Alles kein Problem. Das Statistische Bundesamt arbeitet sauber und vom Journalismus erwarten wir ja, dass er schnell ist. Doch prompt stellt die dpa die Anzahl Fortzüge, und damit den Saldo der Wanderungen nicht korrekt dar, sobald sie ein wenig weiter in die Vergangenheit blickt. Bedauerlich, denn viele der Medien, ob online oder klassisch, übernehmen einfach, was die dpa ihnen liefert – oft wörtlich. Dabei wäre mehr und bessere Information schnell zu kriegen gewesen. Die Daten, die ich in diesem Post veröffentliche, hätte man durch ein bisschen Recherche auf den Seiten des Statistischen Bundesamtes und des Bundesamts für Migration und Flüchtlinge sowie durch einen kurzen Anruf beim in der heutigen Pressemeldung ausgewiesenen Wiesbadener Experten bekommen können. Journalisten, die das getan hätten, hätten selbst entscheiden können, ob sie dieselbe Geschichte erzählen wie alle anderen (nämlich die der dpa), oder eine eigene, vielleicht viel bessere.
Natürlich wurde die Geschichte der dpa auch deswegen so bereitwillig weiterverbreitet, weil sie nicht schlecht ist. Da man auch bei der dpa wenig recherchiert, ist es ziemlich genau dieselbe Story, die das Statistische Bundesamt in seiner Pressemitteilung erzählt: In der ersten Jahreshälfte 2011 sind 19 Prozent mehr Menschen nach Deutschland eingewandert als im Vorjahreszeitraum – das scheint eine ganze Menge. Insbesondere kommen mehr Menschen aus EU-Krisenstaaten wie Griechenland (+84 Prozent) oder Spanien (+49 Prozent). Insgesamt wanderten im ersten Halbjahr etwa 435.000 Menschen ein. Bliebe der Zustrom gleich stark, wären es bis Ende des Jahres insgesamt 870.000. Ist das tatsächlich außergewöhnlich?

=-=-=

* _Aufgabenbeschreibung_: Aktualisieren Sie im Text zu den Wanderungsdaten den Abschnitt, der mit „Natürlich wurde die“ beginnt und sich bis „das tatsächlich außergewöhnlich?“ erstreckt, und setzen Sie dabei „Personen“ an die Stelle von „Menschen“. Für diese Aufgabe ist das Material ohne Belang.

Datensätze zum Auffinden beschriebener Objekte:
=-=-=

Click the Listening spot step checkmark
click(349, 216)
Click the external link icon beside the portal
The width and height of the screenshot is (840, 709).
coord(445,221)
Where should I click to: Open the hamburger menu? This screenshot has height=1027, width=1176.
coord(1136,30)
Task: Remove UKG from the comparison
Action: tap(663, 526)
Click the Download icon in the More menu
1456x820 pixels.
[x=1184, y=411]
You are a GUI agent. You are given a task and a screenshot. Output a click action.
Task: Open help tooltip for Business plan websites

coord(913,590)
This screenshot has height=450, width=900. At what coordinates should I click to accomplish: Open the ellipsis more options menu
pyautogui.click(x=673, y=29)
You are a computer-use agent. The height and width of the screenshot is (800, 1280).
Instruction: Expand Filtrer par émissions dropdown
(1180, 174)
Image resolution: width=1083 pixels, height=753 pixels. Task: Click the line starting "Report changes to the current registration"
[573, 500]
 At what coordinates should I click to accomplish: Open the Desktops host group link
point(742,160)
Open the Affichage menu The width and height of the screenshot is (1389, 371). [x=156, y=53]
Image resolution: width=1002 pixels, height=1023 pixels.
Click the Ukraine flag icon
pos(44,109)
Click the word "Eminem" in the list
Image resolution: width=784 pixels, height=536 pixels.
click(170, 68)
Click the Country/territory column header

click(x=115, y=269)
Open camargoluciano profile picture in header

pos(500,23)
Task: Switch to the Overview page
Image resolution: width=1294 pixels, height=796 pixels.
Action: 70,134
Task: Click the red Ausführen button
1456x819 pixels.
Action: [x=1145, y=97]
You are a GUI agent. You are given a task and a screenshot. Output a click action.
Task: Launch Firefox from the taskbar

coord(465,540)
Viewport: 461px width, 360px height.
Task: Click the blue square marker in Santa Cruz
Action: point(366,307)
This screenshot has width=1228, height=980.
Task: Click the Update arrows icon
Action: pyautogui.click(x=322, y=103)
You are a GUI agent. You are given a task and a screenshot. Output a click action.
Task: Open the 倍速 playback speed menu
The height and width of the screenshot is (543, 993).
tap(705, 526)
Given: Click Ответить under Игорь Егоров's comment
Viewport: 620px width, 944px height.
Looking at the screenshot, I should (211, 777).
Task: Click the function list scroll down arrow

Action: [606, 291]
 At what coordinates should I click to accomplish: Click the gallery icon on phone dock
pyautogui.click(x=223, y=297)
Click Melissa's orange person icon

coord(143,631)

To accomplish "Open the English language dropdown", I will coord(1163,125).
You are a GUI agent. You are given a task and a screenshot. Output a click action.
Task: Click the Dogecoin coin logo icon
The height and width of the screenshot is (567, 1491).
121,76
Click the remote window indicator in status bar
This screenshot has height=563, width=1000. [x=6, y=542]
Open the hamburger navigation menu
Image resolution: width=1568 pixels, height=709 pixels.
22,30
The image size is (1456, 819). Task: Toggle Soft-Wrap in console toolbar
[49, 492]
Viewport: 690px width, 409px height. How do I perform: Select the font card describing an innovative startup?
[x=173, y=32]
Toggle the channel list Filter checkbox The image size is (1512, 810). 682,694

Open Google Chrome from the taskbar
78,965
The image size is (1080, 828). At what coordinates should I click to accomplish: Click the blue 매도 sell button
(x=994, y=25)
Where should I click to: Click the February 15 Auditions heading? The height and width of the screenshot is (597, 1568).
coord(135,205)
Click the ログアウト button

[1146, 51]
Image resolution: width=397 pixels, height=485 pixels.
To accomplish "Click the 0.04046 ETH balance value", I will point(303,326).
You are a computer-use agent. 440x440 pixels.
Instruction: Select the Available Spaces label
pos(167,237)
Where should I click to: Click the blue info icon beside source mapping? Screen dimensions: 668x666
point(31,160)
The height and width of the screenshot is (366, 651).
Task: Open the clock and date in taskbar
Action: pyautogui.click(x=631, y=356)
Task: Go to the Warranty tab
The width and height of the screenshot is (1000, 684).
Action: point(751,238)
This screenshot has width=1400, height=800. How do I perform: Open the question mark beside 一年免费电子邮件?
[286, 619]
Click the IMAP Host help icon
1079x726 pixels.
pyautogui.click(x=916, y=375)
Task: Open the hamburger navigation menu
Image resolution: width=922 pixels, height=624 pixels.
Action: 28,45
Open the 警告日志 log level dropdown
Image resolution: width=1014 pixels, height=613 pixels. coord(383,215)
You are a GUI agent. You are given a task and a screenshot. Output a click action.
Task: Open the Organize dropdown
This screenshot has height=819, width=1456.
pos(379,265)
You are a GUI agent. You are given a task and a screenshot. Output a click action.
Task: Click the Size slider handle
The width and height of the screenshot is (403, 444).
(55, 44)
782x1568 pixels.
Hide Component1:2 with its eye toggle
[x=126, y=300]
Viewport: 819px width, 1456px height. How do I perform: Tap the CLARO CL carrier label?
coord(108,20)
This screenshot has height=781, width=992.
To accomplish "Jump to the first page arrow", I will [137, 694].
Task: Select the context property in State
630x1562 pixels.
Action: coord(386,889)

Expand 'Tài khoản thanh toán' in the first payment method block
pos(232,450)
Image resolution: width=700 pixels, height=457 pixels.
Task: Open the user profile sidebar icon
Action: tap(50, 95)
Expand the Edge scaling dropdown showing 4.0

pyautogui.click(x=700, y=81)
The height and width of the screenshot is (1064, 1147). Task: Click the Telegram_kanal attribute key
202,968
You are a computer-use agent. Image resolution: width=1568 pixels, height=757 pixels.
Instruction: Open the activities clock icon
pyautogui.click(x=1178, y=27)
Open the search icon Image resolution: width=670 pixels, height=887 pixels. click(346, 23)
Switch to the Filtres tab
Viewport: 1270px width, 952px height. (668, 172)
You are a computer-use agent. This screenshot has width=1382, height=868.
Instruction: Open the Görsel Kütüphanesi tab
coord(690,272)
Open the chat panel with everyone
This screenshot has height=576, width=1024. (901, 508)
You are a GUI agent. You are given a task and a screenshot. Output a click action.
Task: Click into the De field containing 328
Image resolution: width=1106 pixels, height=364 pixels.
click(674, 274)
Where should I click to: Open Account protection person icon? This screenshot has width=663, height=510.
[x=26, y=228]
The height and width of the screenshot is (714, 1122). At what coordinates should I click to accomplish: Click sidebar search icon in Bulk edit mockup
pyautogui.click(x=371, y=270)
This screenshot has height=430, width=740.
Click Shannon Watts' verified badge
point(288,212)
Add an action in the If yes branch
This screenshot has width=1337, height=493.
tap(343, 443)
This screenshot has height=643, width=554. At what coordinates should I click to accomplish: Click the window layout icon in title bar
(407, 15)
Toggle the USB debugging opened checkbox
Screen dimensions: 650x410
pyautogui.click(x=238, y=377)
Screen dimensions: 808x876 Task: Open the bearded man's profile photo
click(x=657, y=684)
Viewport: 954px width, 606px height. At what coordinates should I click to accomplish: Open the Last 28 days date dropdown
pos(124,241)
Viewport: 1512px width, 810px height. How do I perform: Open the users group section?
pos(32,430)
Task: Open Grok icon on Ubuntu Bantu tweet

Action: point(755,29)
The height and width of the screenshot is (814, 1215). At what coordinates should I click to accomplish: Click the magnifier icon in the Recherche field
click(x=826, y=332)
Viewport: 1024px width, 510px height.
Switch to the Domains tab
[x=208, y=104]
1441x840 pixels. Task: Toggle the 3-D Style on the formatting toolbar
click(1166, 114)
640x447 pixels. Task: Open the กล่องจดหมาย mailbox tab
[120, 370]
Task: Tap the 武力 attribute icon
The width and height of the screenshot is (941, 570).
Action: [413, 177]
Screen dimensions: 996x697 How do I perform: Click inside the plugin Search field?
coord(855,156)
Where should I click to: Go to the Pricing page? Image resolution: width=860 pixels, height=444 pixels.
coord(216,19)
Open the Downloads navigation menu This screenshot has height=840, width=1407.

=-=-=

* _Ausgabe zur Aufgabe_:
Natürlich wurde die Geschichte der dpa auch deswegen so bereitwillig weiterverbreitet, weil sie nicht schlecht ist. Da man auch bei der dpa wenig recherchiert, ist es ziemlich genau dieselbe Story, die das Statistische Bundesamt in seiner Pressemitteilung erzählt: In der ersten Jahreshälfte 2011 sind 19 Prozent mehr Personen nach Deutschland eingewandert als im Vorjahreszeitraum – das scheint eine ganze Menge. Insbesondere kommen mehr Personen aus EU-Krisenstaaten wie Griechenland (+84 Prozent) oder Spanien (+49 Prozent). Insgesamt wanderten im ersten Halbjahr etwa 435.000 Personen ein. Bliebe der Zustrom gleich stark, wären es bis Ende des Jahres insgesamt 870.000. Ist das tatsächlich außergewöhnlich?